EXERCISE GOAL: Reproduce the listing in full. Keep every character unchanged.

--- START ---

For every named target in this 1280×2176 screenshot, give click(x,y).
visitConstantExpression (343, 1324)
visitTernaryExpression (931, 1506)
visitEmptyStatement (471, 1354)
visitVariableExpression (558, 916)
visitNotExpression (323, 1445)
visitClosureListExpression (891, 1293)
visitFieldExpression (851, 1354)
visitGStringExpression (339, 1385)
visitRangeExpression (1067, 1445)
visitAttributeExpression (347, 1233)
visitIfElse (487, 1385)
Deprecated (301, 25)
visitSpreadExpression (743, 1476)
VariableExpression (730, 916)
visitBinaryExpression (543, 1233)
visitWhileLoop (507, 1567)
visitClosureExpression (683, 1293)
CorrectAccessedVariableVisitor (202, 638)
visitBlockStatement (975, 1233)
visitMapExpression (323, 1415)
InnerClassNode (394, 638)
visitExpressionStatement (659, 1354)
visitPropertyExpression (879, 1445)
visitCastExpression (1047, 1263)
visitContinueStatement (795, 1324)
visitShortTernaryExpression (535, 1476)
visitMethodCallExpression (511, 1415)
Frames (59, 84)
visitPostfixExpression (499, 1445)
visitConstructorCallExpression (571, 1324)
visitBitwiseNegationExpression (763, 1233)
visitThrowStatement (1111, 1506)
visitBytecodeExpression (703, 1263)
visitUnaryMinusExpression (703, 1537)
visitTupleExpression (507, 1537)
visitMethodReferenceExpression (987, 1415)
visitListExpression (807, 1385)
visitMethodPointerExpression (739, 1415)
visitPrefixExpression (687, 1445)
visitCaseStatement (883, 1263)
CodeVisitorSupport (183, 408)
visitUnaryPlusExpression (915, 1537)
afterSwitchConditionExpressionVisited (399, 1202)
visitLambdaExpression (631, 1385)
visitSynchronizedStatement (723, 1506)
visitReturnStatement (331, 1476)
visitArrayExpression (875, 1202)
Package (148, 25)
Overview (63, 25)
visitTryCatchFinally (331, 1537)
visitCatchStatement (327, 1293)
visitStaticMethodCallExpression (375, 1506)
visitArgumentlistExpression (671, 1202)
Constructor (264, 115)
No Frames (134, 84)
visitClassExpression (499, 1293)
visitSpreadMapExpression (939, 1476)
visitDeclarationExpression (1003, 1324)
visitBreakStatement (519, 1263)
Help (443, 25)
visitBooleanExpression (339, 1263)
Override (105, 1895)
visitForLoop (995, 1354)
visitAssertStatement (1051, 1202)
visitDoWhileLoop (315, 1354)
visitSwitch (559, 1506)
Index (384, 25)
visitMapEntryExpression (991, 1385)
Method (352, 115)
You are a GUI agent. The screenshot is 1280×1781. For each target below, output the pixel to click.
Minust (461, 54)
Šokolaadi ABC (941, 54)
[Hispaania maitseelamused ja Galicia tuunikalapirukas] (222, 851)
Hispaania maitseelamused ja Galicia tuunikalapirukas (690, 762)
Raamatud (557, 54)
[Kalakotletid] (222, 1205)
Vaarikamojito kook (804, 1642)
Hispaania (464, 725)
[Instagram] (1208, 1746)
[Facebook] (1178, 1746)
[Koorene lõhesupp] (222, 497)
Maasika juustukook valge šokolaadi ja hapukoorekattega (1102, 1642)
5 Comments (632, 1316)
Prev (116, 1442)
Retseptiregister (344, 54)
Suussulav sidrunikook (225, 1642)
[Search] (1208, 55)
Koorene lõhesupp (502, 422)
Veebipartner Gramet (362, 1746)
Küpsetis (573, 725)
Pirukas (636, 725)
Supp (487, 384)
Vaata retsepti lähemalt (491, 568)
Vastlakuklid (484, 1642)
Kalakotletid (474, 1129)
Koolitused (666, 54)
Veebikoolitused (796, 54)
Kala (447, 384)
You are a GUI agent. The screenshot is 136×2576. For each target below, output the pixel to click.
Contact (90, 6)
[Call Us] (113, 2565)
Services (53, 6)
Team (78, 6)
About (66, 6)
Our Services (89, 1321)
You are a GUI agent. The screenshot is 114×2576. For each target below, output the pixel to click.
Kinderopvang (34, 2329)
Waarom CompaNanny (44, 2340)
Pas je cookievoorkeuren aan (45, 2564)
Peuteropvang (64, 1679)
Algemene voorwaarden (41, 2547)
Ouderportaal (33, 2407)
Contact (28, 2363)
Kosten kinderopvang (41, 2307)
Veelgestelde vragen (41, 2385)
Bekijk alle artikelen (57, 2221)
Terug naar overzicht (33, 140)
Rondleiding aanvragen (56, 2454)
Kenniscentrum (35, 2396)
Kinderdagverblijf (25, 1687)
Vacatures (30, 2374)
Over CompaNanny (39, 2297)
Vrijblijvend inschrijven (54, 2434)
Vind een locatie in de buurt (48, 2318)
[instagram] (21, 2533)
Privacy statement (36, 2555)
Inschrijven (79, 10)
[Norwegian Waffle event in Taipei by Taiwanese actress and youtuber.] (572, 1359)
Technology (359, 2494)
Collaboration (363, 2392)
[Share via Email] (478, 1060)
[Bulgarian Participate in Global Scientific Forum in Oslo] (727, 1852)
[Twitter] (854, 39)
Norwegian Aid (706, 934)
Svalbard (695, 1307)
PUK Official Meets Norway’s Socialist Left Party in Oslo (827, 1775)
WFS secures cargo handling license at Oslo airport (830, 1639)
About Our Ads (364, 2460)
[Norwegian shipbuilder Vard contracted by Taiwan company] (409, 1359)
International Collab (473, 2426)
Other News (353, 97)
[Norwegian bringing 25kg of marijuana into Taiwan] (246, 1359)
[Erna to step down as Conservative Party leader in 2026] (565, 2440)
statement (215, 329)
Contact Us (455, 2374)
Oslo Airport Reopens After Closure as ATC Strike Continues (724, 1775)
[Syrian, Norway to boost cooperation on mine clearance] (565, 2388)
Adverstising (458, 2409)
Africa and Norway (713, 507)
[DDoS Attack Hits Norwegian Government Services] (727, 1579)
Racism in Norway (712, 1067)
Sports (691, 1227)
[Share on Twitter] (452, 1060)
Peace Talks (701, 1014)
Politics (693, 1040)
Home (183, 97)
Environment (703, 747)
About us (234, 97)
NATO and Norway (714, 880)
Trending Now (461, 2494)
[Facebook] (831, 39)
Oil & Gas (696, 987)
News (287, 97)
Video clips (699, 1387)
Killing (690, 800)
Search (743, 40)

--- END ---

TASK RESPONSE:
For every named target in this 1280×2176 screenshot, give click(x,y).
visitConstantExpression (343, 1324)
visitTernaryExpression (931, 1506)
visitEmptyStatement (471, 1354)
visitVariableExpression (558, 916)
visitNotExpression (323, 1445)
visitClosureListExpression (891, 1293)
visitFieldExpression (851, 1354)
visitGStringExpression (339, 1385)
visitRangeExpression (1067, 1445)
visitAttributeExpression (347, 1233)
visitIfElse (487, 1385)
Deprecated (301, 25)
visitSpreadExpression (743, 1476)
VariableExpression (730, 916)
visitBinaryExpression (543, 1233)
visitWhileLoop (507, 1567)
visitClosureExpression (683, 1293)
CorrectAccessedVariableVisitor (202, 638)
visitBlockStatement (975, 1233)
visitMapExpression (323, 1415)
InnerClassNode (394, 638)
visitExpressionStatement (659, 1354)
visitPropertyExpression (879, 1445)
visitCastExpression (1047, 1263)
visitContinueStatement (795, 1324)
visitShortTernaryExpression (535, 1476)
visitMethodCallExpression (511, 1415)
Frames (59, 84)
visitPostfixExpression (499, 1445)
visitConstructorCallExpression (571, 1324)
visitBitwiseNegationExpression (763, 1233)
visitThrowStatement (1111, 1506)
visitBytecodeExpression (703, 1263)
visitUnaryMinusExpression (703, 1537)
visitTupleExpression (507, 1537)
visitMethodReferenceExpression (987, 1415)
visitListExpression (807, 1385)
visitMethodPointerExpression (739, 1415)
visitPrefixExpression (687, 1445)
visitCaseStatement (883, 1263)
CodeVisitorSupport (183, 408)
visitUnaryPlusExpression (915, 1537)
afterSwitchConditionExpressionVisited (399, 1202)
visitLambdaExpression (631, 1385)
visitSynchronizedStatement (723, 1506)
visitReturnStatement (331, 1476)
visitArrayExpression (875, 1202)
Package (148, 25)
Overview (63, 25)
visitTryCatchFinally (331, 1537)
visitCatchStatement (327, 1293)
visitStaticMethodCallExpression (375, 1506)
visitArgumentlistExpression (671, 1202)
Constructor (264, 115)
No Frames (134, 84)
visitClassExpression (499, 1293)
visitSpreadMapExpression (939, 1476)
visitDeclarationExpression (1003, 1324)
visitBreakStatement (519, 1263)
Help (443, 25)
visitBooleanExpression (339, 1263)
Override (105, 1895)
visitForLoop (995, 1354)
visitAssertStatement (1051, 1202)
visitDoWhileLoop (315, 1354)
visitSwitch (559, 1506)
Index (384, 25)
visitMapEntryExpression (991, 1385)
Method (352, 115)
You are a GUI agent. The screenshot is 1280×1781. For each target below, output the pixel to click.
Minust (461, 54)
Šokolaadi ABC (941, 54)
[Hispaania maitseelamused ja Galicia tuunikalapirukas] (222, 851)
Hispaania maitseelamused ja Galicia tuunikalapirukas (690, 762)
Raamatud (557, 54)
[Kalakotletid] (222, 1205)
Vaarikamojito kook (804, 1642)
Hispaania (464, 725)
[Instagram] (1208, 1746)
[Facebook] (1178, 1746)
[Koorene lõhesupp] (222, 497)
Maasika juustukook valge šokolaadi ja hapukoorekattega (1102, 1642)
5 Comments (632, 1316)
Prev (116, 1442)
Retseptiregister (344, 54)
Suussulav sidrunikook (225, 1642)
[Search] (1208, 55)
Koorene lõhesupp (502, 422)
Veebipartner Gramet (362, 1746)
Küpsetis (573, 725)
Pirukas (636, 725)
Supp (487, 384)
Vaata retsepti lähemalt (491, 568)
Vastlakuklid (484, 1642)
Kalakotletid (474, 1129)
Koolitused (666, 54)
Veebikoolitused (796, 54)
Kala (447, 384)
You are a GUI agent. The screenshot is 136×2576. For each target below, output the pixel to click.
Contact (90, 6)
[Call Us] (113, 2565)
Services (53, 6)
Team (78, 6)
About (66, 6)
Our Services (89, 1321)
You are a GUI agent. The screenshot is 114×2576. For each target below, output the pixel to click.
Kinderopvang (34, 2329)
Waarom CompaNanny (44, 2340)
Pas je cookievoorkeuren aan (45, 2564)
Peuteropvang (64, 1679)
Algemene voorwaarden (41, 2547)
Ouderportaal (33, 2407)
Contact (28, 2363)
Kosten kinderopvang (41, 2307)
Veelgestelde vragen (41, 2385)
Bekijk alle artikelen (57, 2221)
Terug naar overzicht (33, 140)
Rondleiding aanvragen (56, 2454)
Kenniscentrum (35, 2396)
Kinderdagverblijf (25, 1687)
Vacatures (30, 2374)
Over CompaNanny (39, 2297)
Vrijblijvend inschrijven (54, 2434)
Vind een locatie in de buurt (48, 2318)
[instagram] (21, 2533)
Privacy statement (36, 2555)
Inschrijven (79, 10)
[Norwegian Waffle event in Taipei by Taiwanese actress and youtuber.] (572, 1359)
Technology (359, 2494)
Collaboration (363, 2392)
[Share via Email] (478, 1060)
[Bulgarian Participate in Global Scientific Forum in Oslo] (727, 1852)
[Twitter] (854, 39)
Norwegian Aid (706, 934)
Svalbard (695, 1307)
PUK Official Meets Norway’s Socialist Left Party in Oslo (827, 1775)
WFS secures cargo handling license at Oslo airport (830, 1639)
About Our Ads (364, 2460)
[Norwegian shipbuilder Vard contracted by Taiwan company] (409, 1359)
International Collab (473, 2426)
Other News (353, 97)
[Norwegian bringing 25kg of marijuana into Taiwan] (246, 1359)
[Erna to step down as Conservative Party leader in 2026] (565, 2440)
statement (215, 329)
Contact Us (455, 2374)
Oslo Airport Reopens After Closure as ATC Strike Continues (724, 1775)
[Syrian, Norway to boost cooperation on mine clearance] (565, 2388)
Adverstising (458, 2409)
Africa and Norway (713, 507)
[DDoS Attack Hits Norwegian Government Services] (727, 1579)
Racism in Norway (712, 1067)
Sports (691, 1227)
[Share on Twitter] (452, 1060)
Peace Talks (701, 1014)
Politics (693, 1040)
Home (183, 97)
Environment (703, 747)
About us (234, 97)
NATO and Norway (714, 880)
Trending Now (461, 2494)
[Facebook] (831, 39)
Oil & Gas (696, 987)
News (287, 97)
Video clips (699, 1387)
Killing (690, 800)
Search (743, 40)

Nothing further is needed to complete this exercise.